Die ersten Kissen schickten die Unternehmerinnen von Deutschland aus in die USA, doch viel blieb da nicht hängen. Ein Förderprogramm des Bundeswirtschaftsministeriums half ihnen, eine Gesellschaft in den USA zu gründen und eine Managerin vor Ort einzustellen. 2024 hat Badesofa in den USA 60 Prozent des Umsatzes erlöst - in diesem Jahr dürfte es anteilig nochmal mehr werden.

„Wellness hat in den USA einen ganz anderen Stellenwert. Produkte rund ums Baden und Saunieren funktionieren dort gut. Vor allem Pool ist ein Riesenthema, deshalb haben wir inzwischen auch ein Poolsofa im Angebot. Das steht inzwischen beim Who's who Hollywoods. Wir sind da in einem Segment unterwegs, wo die Menschen nicht aufs Geld schauen. So ein Poolsofa kostet rund 2000 Dollar.“

Eine Frau liegt auf einem Sofa am Pool und liest.

Das Poolsofa gibt es seit dem Frühjahr und ist vor allem in Hollywood beliebt.

Der Bestseller der Unternehmerinnen ist nach wie vor das Badesofakissen. Gefertigt wird es in Portugal, Polen, der Türkei und Mexiko. An zweiter Stelle folgt das Saunakissen - wobei diese Käuferschaft dann meist auch noch ein Badewannenkissen kauft, und - um das Wellness-Erlebnis zu komplettieren - direkt auch noch Bademantel, Fußkissen für die Wanne, Duftkerzen, Kissenspray und Körperöl. Die hat Badesofa inzwischen nämlich auch im Angebot.

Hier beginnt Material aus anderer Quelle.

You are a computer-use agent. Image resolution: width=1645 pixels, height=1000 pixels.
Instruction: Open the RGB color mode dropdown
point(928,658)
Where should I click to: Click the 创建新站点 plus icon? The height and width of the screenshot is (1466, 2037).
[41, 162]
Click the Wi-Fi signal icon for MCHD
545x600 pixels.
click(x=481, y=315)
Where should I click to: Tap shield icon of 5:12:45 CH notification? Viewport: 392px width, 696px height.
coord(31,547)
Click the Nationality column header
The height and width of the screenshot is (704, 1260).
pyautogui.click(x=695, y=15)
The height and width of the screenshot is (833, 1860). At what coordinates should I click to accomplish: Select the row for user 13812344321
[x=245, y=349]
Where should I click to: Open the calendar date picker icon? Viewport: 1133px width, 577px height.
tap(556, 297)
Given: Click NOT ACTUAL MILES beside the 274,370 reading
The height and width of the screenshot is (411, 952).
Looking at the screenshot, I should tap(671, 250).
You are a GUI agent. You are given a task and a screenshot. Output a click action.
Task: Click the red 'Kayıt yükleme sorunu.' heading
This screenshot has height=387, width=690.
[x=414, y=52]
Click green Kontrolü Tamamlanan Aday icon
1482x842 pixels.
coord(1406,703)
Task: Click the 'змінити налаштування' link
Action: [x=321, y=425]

Durch die Expansion in die USA haben wir es geschafft, umsatzmäßig in den zweistelligen Millionenbereich zu kommen. Wir sind seit dem ersten Tag profitabel, und das, obwohl so eine Expansion kostenintensiv ist. Wir halten das Geld zusammen, anders wäre es auch nicht möglich gewesen.

15 festangestellte Mitarbeiter arbeiten bei der deutschen Badesofa-Gesellschaft, der Großteil davon in der Zentrale in der Kölner Friesenstraße. Zwei Beschäftigte sitzen zudem in den USA. In den kommenden Monaten wollen Steger und Götz die Produktpalette weiter ausbauen und eventuell den Markteintritt in Japan prüfen. Und sich über das freuen, was sie erreicht haben. Götz berichtet:

„Wir haben uns nichts wirklich Großes gegönnt. Anfang des Jahres waren wir für ein Strategie-Meeting in New York. Da haben wir uns schon mal kneifen müssen: Wir laufen gerade durch Soho und beraten, wie unsere globale Strategie aussieht. Das war irgendwie verrückt. Ein besonders schöner Moment war für mich, als meine Tochter in der Kita aufschreiben sollte, was sie werden will. Da stand: Badewannenkissen-Verkäuferin.“


200.000 Badewannenkissen haben die Kölnerinnen bislang verkauft. Das Produkt ist nach wie vor der Bestseller der Firma und in allen Märkten gleichermaßen beliebt. Ein kleines Modell kostet 150 Euro. Wer noch ein Sitz- und Fußkissen für die Wanne dazu nimmt, zahlt im Set ab 250 Euro. Die Badesofa Interior Design GmbH macht einen zweistelligen Millionenumsatz.

Badesofa verkauft im eigenen Online-Shop direkt an Endkunden und nicht über Händler. Zu Beginn dachten die Gründerinnen, dass das Badewannenkissen gut zum Fachhandel passen könnte, aber die Gewinnbeteiligung der Händler war zu hoch. Hinzu kam, dass weder Sanitärfachhandel noch Kaufhaus so wirklich zum Produkt gepasst haben.

15 Mitarbeiter zählt Badesofa am Standort Köln, davon viele Mütter in Teilzeit.